-- Opening Marker --

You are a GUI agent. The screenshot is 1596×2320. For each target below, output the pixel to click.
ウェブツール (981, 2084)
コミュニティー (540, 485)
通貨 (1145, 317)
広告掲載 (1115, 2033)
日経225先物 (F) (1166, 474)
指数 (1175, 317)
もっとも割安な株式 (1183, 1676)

-- Closing Marker --
-- Opening Marker --

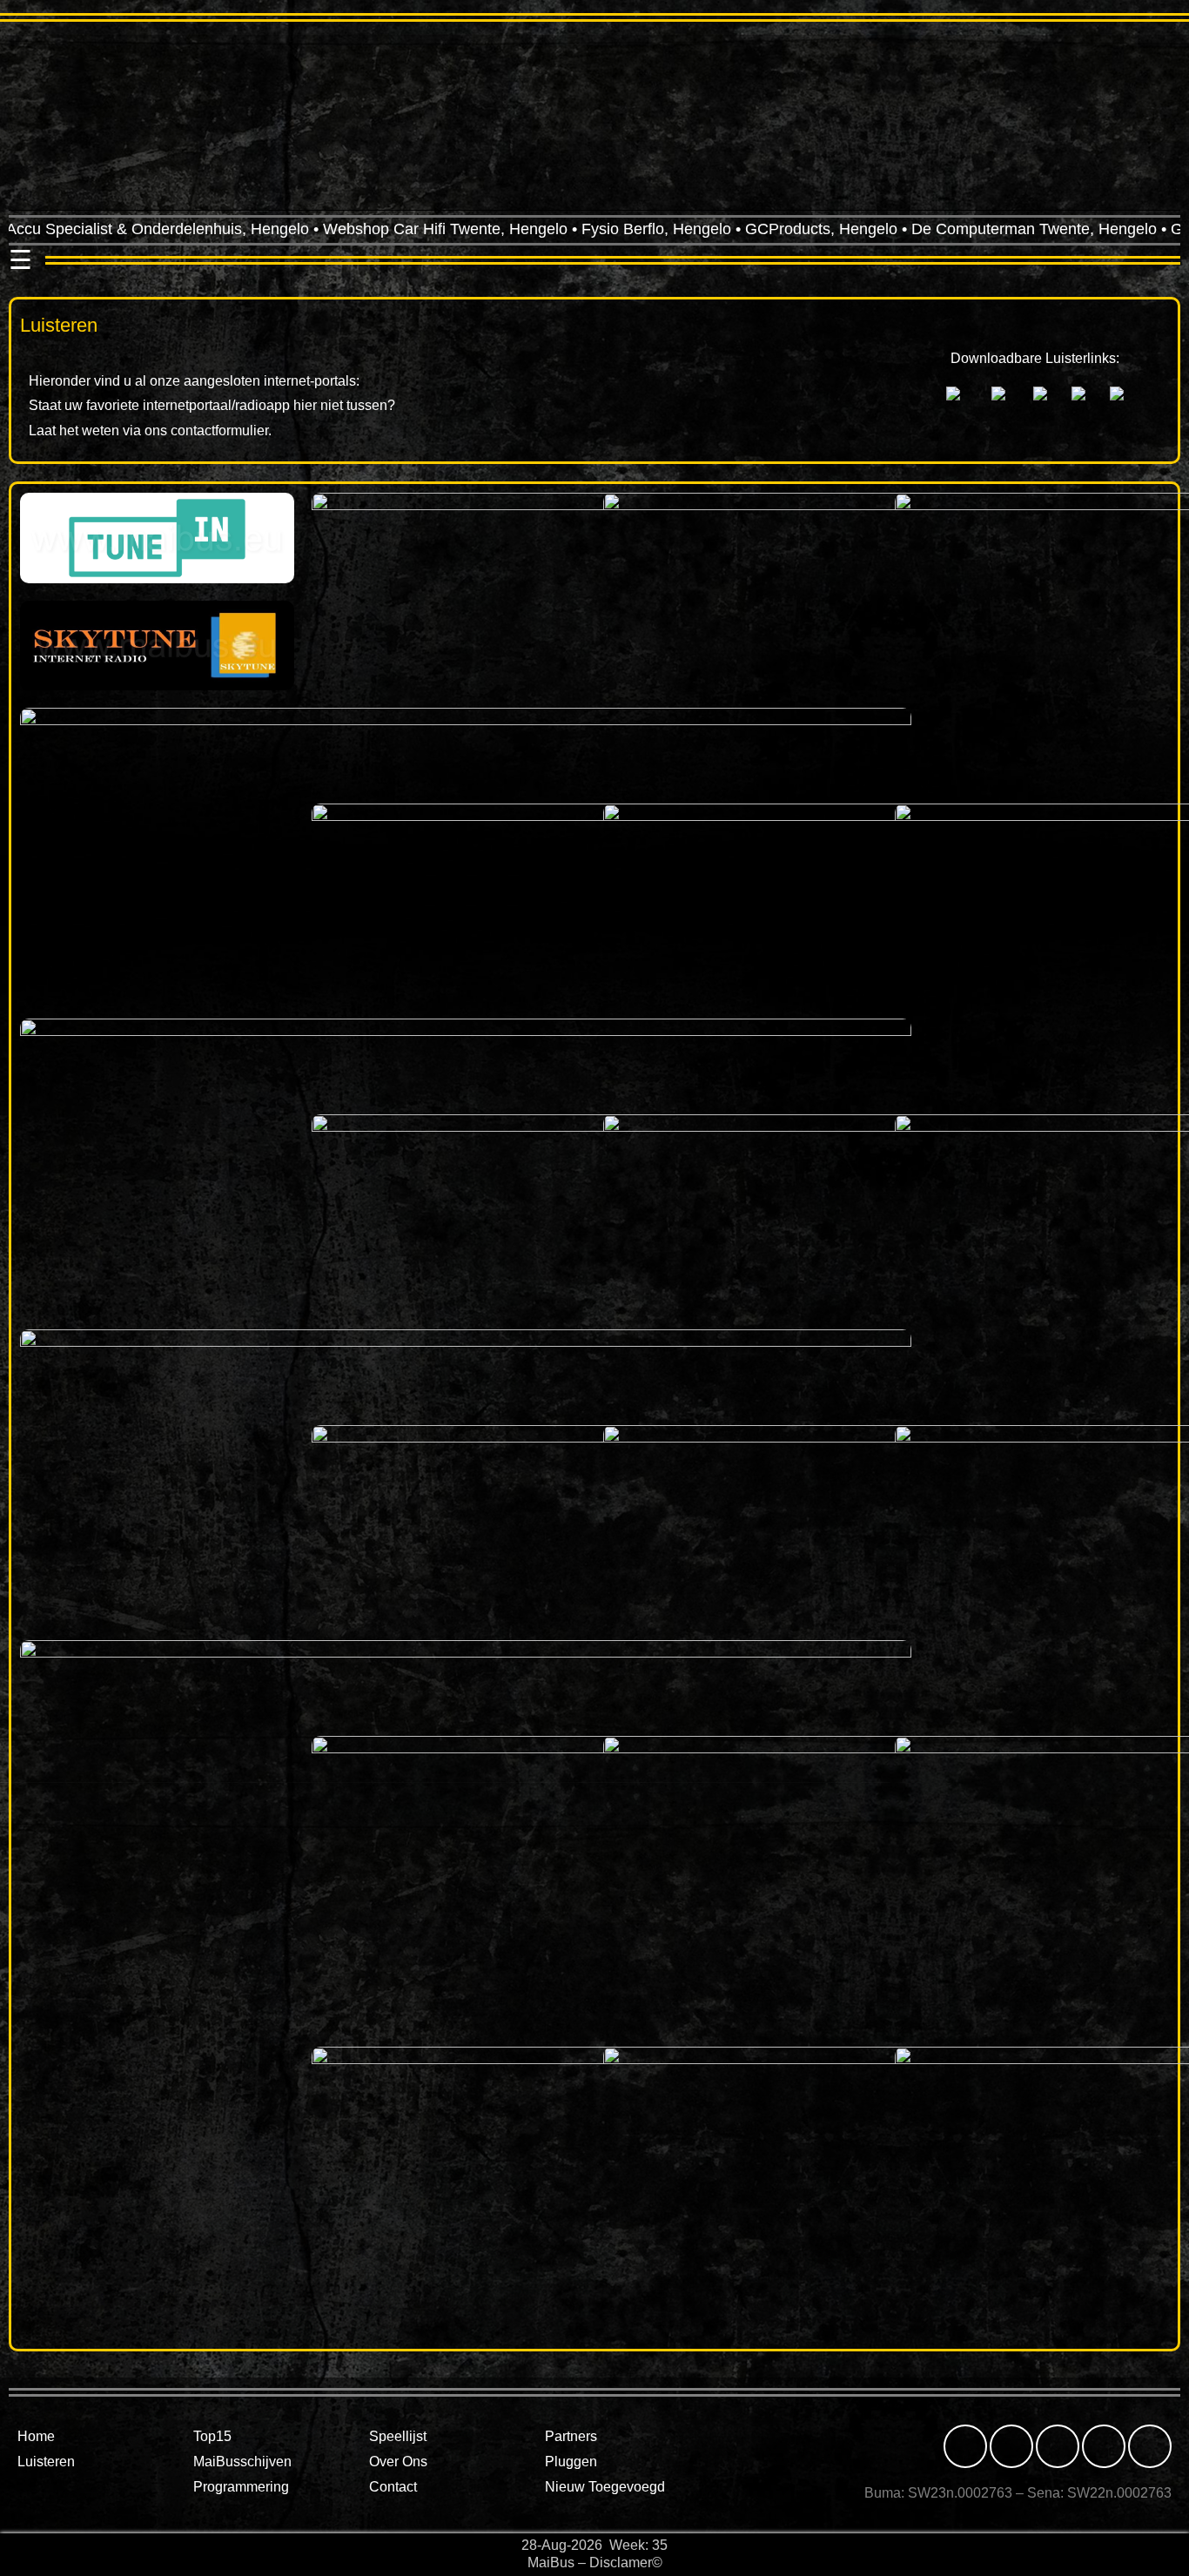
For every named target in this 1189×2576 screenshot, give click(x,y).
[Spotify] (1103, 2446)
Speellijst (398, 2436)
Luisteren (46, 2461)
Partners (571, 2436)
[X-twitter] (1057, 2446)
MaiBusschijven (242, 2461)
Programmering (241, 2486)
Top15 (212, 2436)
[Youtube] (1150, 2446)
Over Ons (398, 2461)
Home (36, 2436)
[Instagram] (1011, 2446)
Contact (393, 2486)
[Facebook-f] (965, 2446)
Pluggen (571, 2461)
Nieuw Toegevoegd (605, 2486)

-- Closing Marker --

:: INSTRUCTIONS FOR THE TASK ::
Of all the lines in the entries, count those with the string "screenshot", and report only that number.

:: SOLUTION ::
2